Most, but not all, free schools help meet demand for school places

24 February 2017
What was claimed

Free schools are being opened in areas that do not need them.

Our verdict

It depends what you mean by ‘need’. 83% of free schools since 2013 have been opened in areas that need extra school places, but free schools can also be opened with the intention of driving up standards. Across this parliament, the Department for Education expects about half of new places in mainstream free schools to create spare capacity in their local area.

“There is evidence that certain free schools are being opened in areas that do not need them, and my view is that there should be equality, that money should be spread right across the system to give every child a good school in the area where he lives.”

BBC Question Time audience member, 23 February 2017

“With respect, sir, shouldn't we leave it to the parents of the children to decide if those free schools are needed because by definition you can't open a free school unless there is a need for it.”

Douglas Carswell, 23 February 2017

To set up a free school in England you need to show that there’s support from parents, and either a basic shortage of places or a lack of good school places in the area.

So in one sense Mr Carswell is right. The fact that a free school has been approved implies that there’s bottom-up demand and the Department for Education has agreed there’s a need.

But that ‘need’ isn’t always a basic need for more places.

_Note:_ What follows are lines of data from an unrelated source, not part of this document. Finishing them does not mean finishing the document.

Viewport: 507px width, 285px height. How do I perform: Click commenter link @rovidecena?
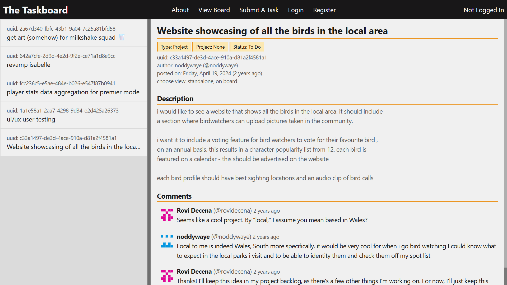tap(232, 211)
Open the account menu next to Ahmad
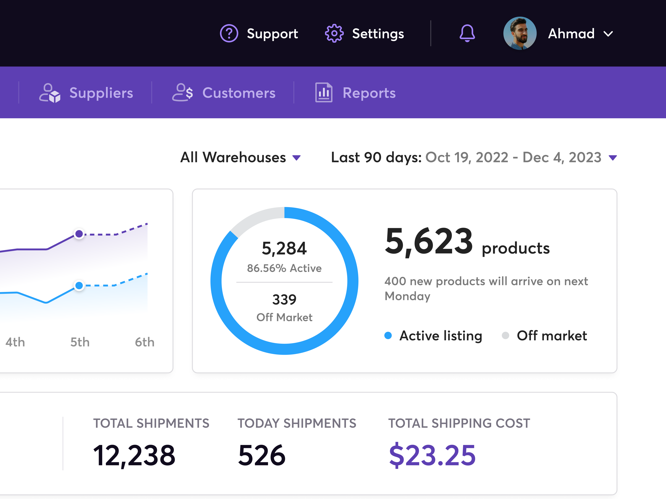This screenshot has width=666, height=499. pyautogui.click(x=608, y=34)
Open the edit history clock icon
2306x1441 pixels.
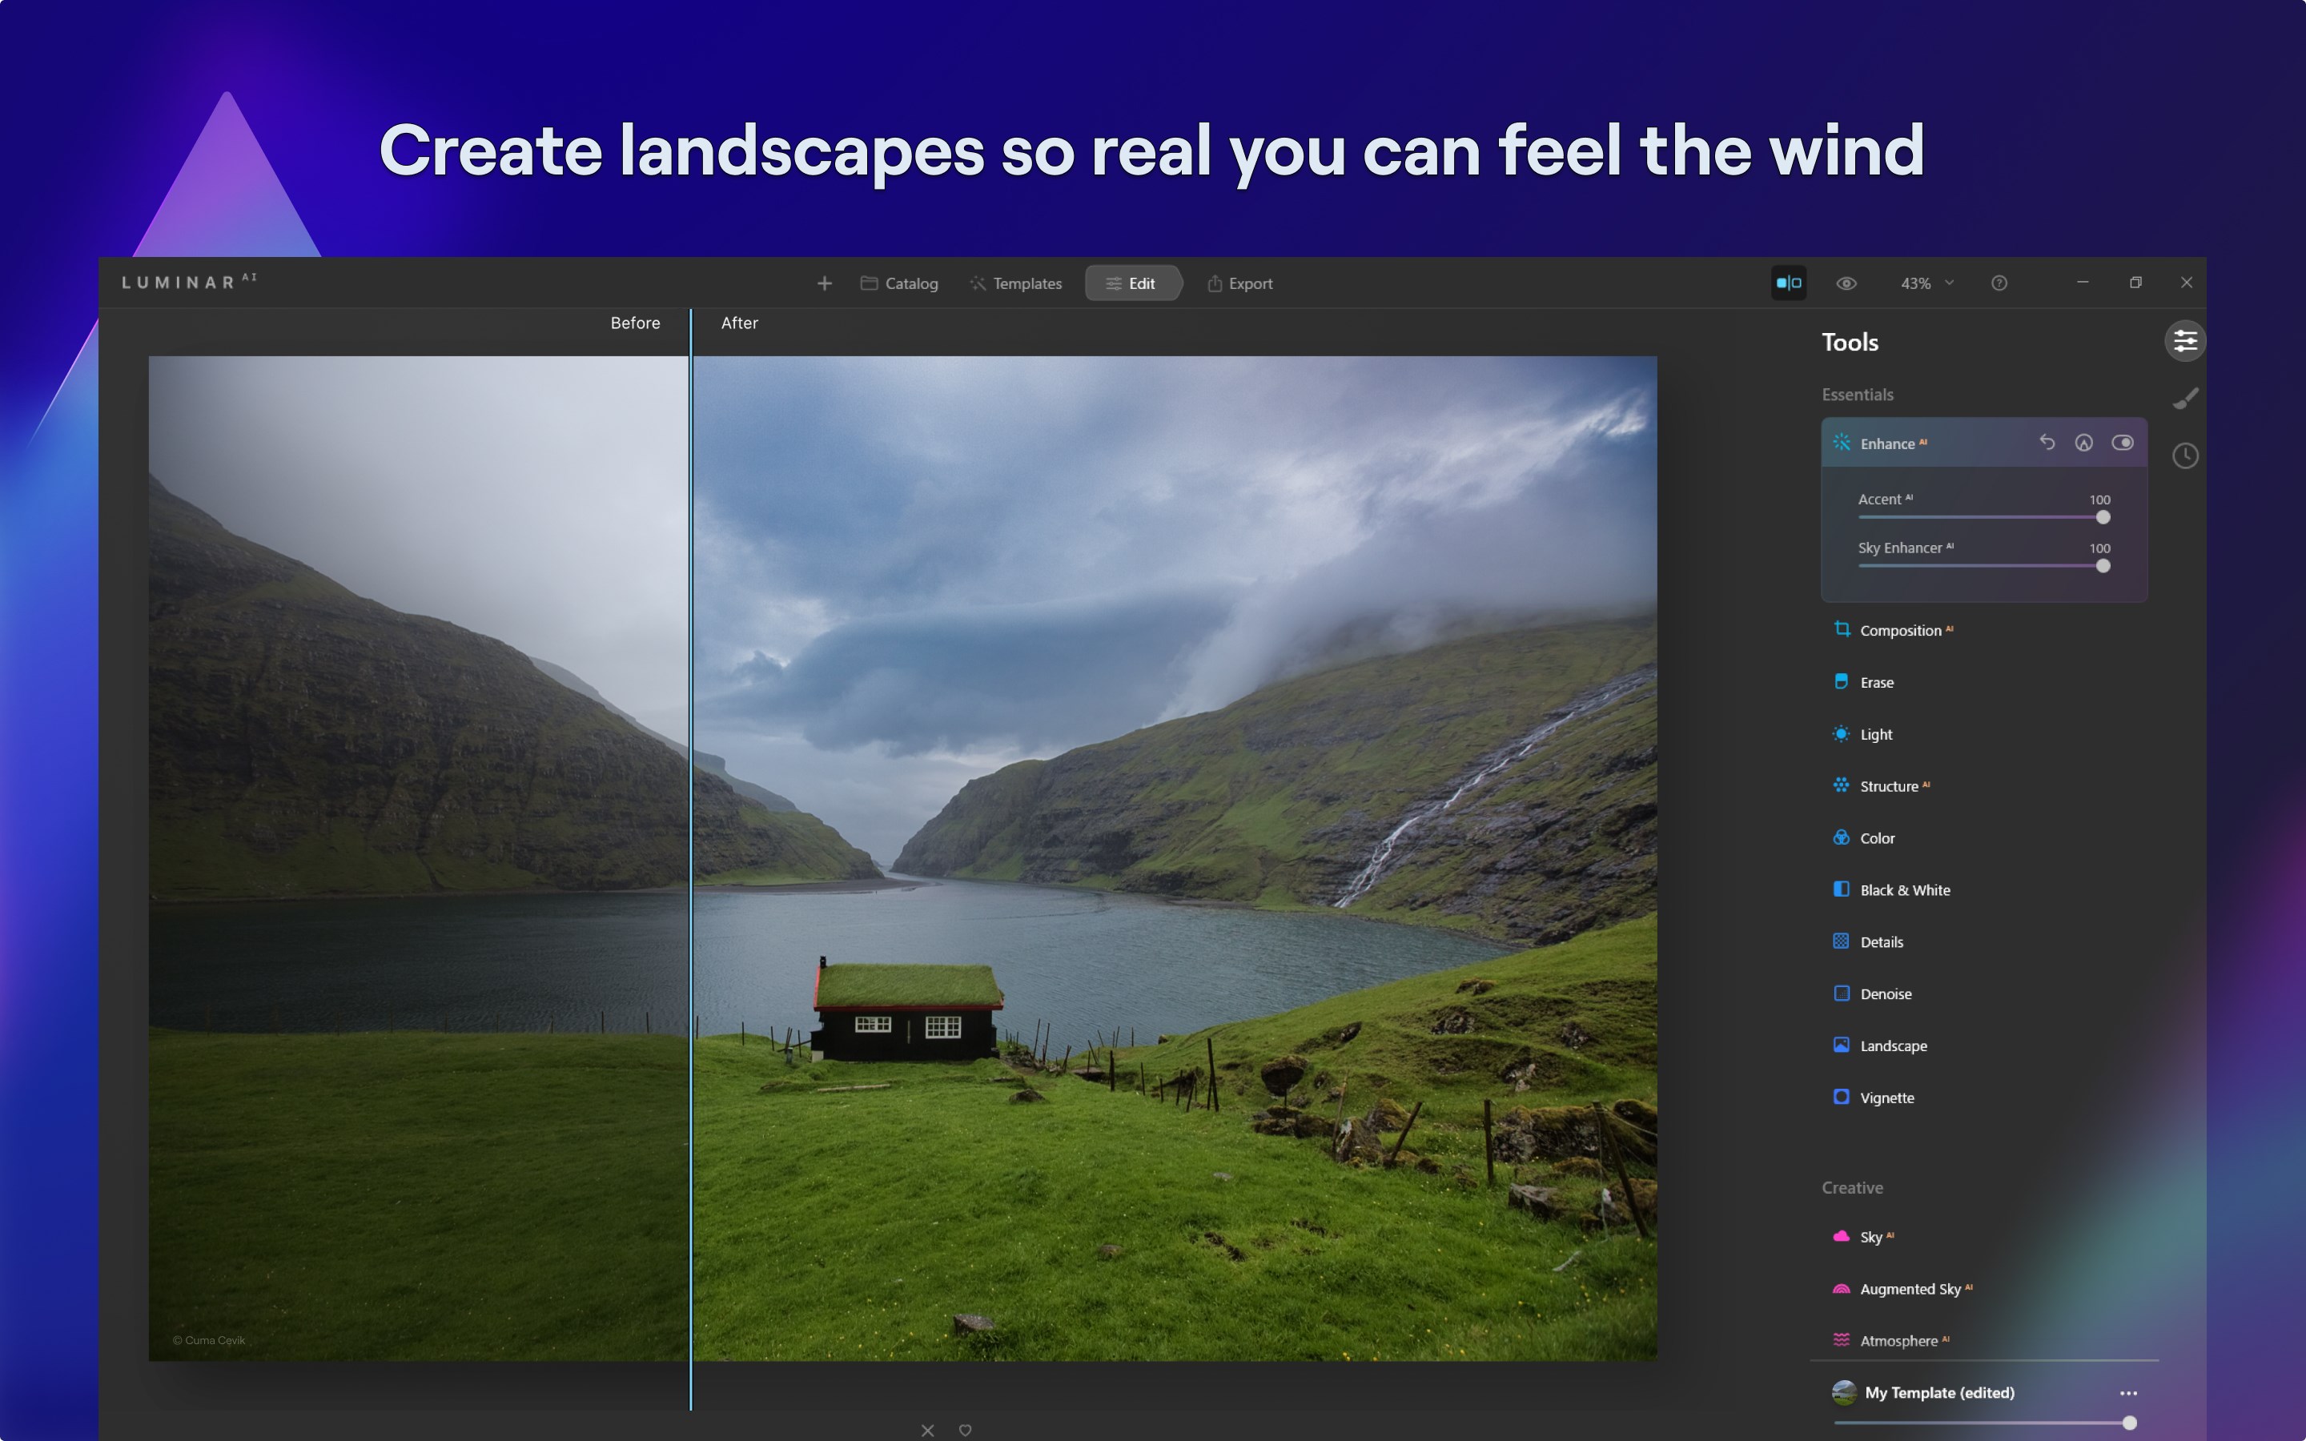2185,456
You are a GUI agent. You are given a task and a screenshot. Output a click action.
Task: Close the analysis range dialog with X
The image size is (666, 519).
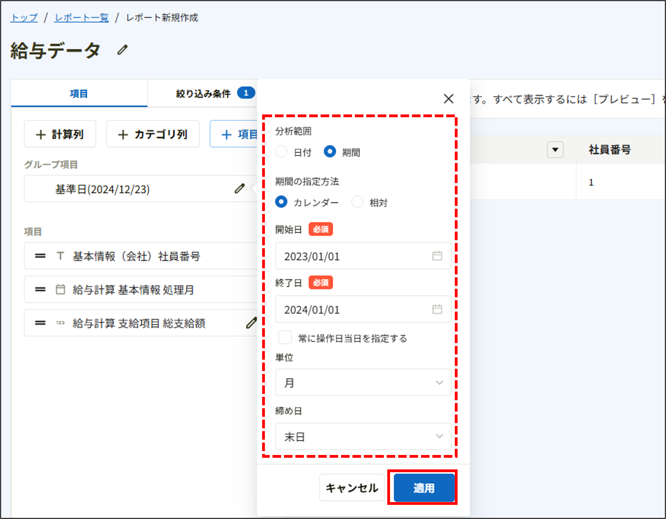[449, 99]
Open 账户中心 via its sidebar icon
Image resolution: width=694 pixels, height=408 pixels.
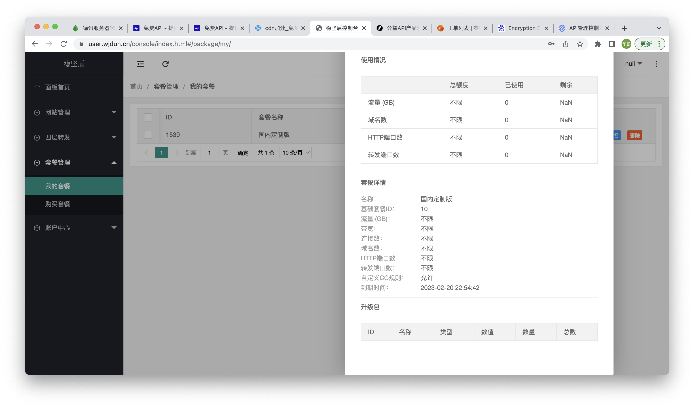coord(37,228)
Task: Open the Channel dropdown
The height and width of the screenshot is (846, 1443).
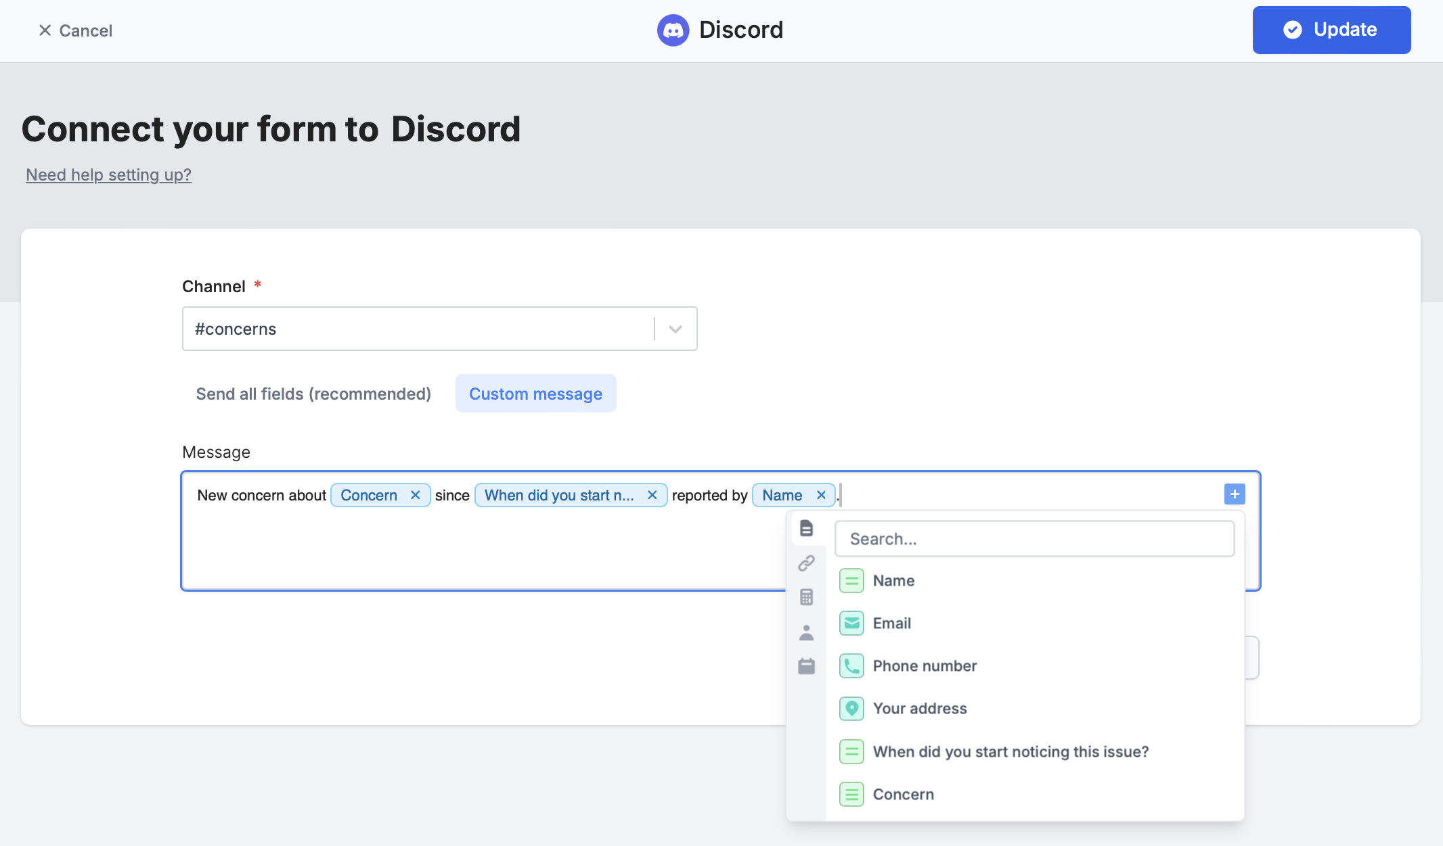Action: 675,329
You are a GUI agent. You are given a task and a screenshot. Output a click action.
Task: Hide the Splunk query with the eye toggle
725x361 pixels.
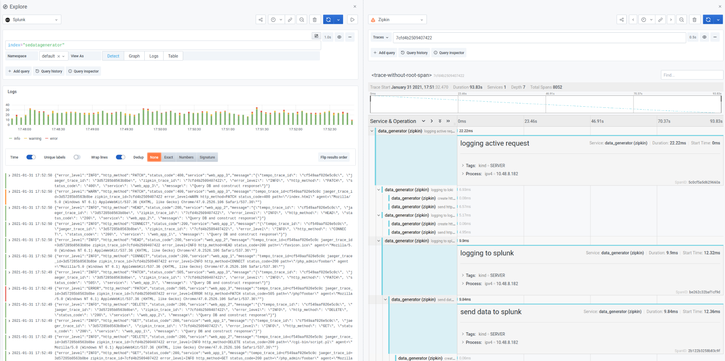[x=339, y=37]
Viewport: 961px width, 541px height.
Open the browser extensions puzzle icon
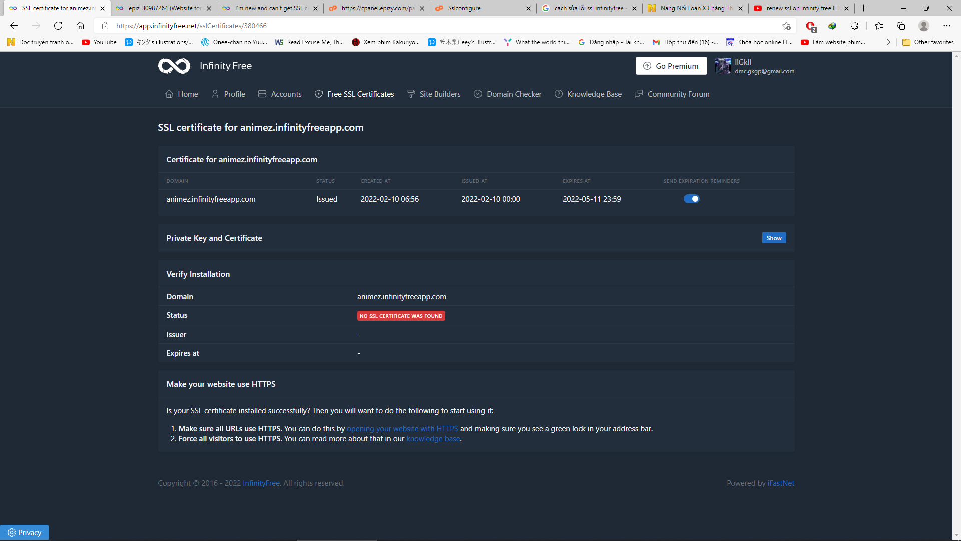pos(854,26)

It is much of the time. 83% of free schools since 2013 were started in areas that didn’t have enough school places, according to the Department for Education.

But not all of them were. As the National Audit Office point out, 46 secondary free schools (21% of the total) are in council areas which haven’t needed more places overall since 2009/10, and won’t need more up to 2019/20.

Free schools can also be approved if the standard of local schools is poor, judged either in terms of poor Ofsted ratings or pupil performance.

Half of new places in mainstream free schools opening between 2015 and 2021 will help meet a shortage in the area, according to estimates from the Department for Education. It expects the other half to create spare capacity in the local schools system.

And that’s part of the plan. One idea behind the Free Schools Programme is that giving parents more choice increases competition between schools and drives up standards overall. If new free schools prove more popular with parents then they’ll draw away pupils from other schools, and those pupils take government funding with them.

For now, too few free schools have been running long enough to say whether this works in practice, according to the National Audit Office. There isn’t enough data to say whether free schools push standards in other local schools up or down.